Wal-Mart has teamed up with kiosk company e-Play to test automated video game trade-in kiosks in several store locations throughout the Northeastern United States.
The machines, currently being tested in 77 Wal-Mart locations in New York, Massachusetts, Connecticut and Rhode Island, should be relatively simple to use. You scan the bar code on the game box in order to receive a quote. Once you accept the quote, you insert the game discs, which I am assuming are checked for damage before being accepted. Then things get a bit cloudy.
While the Video Game Buy Back kiosk shown in this photo has a Wal-Mart sign that says "Trade in Games for Credit", it doesn't seem to mean Wal-Mart store credit. According to an e-Play representative, the machines only support charging the trade-in value back to a credit card, which takes 2-3 days, according to the instructions on the company's website.

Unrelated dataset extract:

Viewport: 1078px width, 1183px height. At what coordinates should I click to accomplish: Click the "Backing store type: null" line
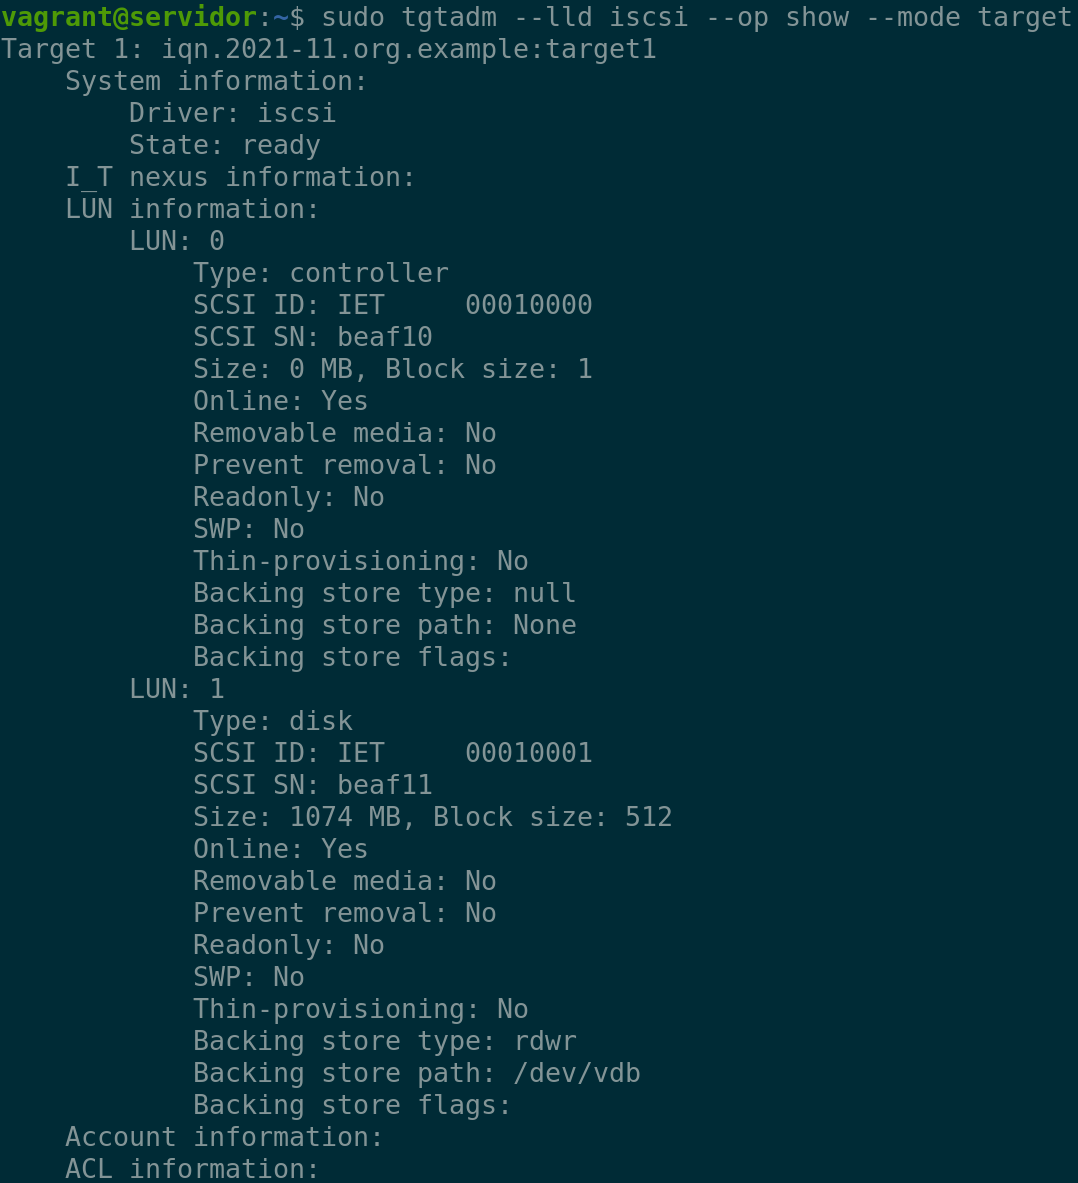coord(384,593)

We also asked e-Play who sets the trade-in prices for the games, and are awaiting a call back with that information, as the representative we spoke with did not know.
NeoCrisis had a chance to try out one of the machines this weekend, only to find that most of their games wouldn't scan and the one that did (Mirror's Edge) wasn't in the kiosk's database.
Not exactly a GameStop killer of a trade-in program, really. With no immediate payout, I can't see these kiosks taking any substantial amount of trade-in business from the video game retailer any time soon.